Après la remise des prix, le moment le plus émouvant de la soirée a été réservé à Serrat, « une personne qui se sent aimée et respectée, qui aime son métier : chanter et écrire des chansons ». Son écriture « vient de l’observation, de l’application des sens », affirme-t-il avant de se définir comme un « partisan du vivant », à l’image de sa délicieuse chanson « Chaque imbécile avec son thème »dont il a récupéré quelques vers, suggère : « Je préfère les routes aux frontières, la raison à la force, l’instinct à la civilité. »
Il a toutefois regretté de vivre dans « un monde hostile, contaminé et peu solidaire, où les valeurs démocratiques et morales ont été remplacées par l’avidité du marché, où tout a un prix ». Pour cette raison ne se contente pas de « voir des rêves échoués sur l’autre rive du fleuve ». Au contraire, elle s’est manifestée dans une position ferme de tolérance. « Je crois au respect des droits d’autrui et au dialogue comme seul moyen de résoudre les problèmes de manière équitable. Je crois en la liberté, la justice et la démocratie. Des valeurs qui vont de pair ou non. »

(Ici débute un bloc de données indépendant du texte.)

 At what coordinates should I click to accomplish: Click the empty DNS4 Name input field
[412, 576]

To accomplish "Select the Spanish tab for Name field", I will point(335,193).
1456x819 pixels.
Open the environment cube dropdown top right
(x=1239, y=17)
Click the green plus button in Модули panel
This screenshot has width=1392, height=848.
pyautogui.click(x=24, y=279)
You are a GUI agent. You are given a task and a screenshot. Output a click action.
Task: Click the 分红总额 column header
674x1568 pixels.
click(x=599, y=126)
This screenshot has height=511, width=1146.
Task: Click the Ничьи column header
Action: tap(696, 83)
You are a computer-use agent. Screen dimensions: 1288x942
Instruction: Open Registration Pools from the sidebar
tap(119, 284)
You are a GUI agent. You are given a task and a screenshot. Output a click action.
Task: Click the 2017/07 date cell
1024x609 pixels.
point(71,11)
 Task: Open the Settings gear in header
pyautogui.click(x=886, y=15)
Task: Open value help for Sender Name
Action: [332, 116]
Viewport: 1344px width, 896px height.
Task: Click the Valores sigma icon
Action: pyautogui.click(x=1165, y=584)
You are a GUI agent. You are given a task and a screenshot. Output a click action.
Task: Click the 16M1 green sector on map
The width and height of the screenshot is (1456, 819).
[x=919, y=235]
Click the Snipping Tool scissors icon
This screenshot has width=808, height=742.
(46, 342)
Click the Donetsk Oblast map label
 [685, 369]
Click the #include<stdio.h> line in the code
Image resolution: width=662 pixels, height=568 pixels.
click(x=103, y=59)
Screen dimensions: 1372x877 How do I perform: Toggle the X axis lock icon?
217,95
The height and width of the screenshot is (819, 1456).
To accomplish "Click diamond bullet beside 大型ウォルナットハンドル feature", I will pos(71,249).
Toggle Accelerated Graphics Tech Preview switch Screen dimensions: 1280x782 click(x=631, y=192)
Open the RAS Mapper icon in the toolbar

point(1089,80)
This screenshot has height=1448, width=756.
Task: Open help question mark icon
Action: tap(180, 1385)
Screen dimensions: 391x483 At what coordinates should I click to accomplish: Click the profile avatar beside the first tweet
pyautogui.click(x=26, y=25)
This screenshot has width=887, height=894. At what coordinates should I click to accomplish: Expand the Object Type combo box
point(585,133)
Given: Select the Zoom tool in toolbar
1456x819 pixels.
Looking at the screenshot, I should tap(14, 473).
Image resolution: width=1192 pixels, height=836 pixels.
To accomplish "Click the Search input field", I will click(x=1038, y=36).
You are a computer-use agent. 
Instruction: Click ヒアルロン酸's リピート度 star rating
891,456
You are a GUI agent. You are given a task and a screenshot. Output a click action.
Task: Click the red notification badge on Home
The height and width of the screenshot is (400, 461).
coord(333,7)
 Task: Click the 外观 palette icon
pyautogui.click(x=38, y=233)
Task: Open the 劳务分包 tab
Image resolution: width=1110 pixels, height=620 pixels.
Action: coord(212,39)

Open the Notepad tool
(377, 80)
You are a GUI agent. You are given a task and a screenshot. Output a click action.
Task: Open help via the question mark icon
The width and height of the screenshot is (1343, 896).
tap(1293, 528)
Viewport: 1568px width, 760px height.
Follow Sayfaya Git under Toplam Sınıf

L’auteur de Pénélope entend « laissez de bons souvenirs aux autres lorsque vous disparaissez ». « Un homme bon, juste et reconnaissant », a-t-il déclamé lentement, avec cette délicatesse exclusive qui a fait pleurer Ana Belén, présente à la cérémonie avec son mari, Víctor Manuel. Nous avons également senti l’émotion sur le visage de Eléonore, la princesseet nous avons vu Satrapi fermer les yeux en souriant, et nous avons vu Ignatieff hocher la tête, qui n’aura plus beaucoup d’occasions d’apprécier d’aussi près l’auteur-compositeur espagnol le plus important de notre époque.
Il manquait cependant la belle allusion à sa femme. Et la surprise de chanter en live, avec le violon, l’irrésistible « Ces petites choses ». Le Campoamor, clameur d’admiration et de respect, fut une fois de plus le théâtre d’un moment inoubliable, qui restera au niveau – sans échapper à la catégorie des Arts – du récital de Nuria Espert ou l’anecdote Lorca de Léonard Cohen.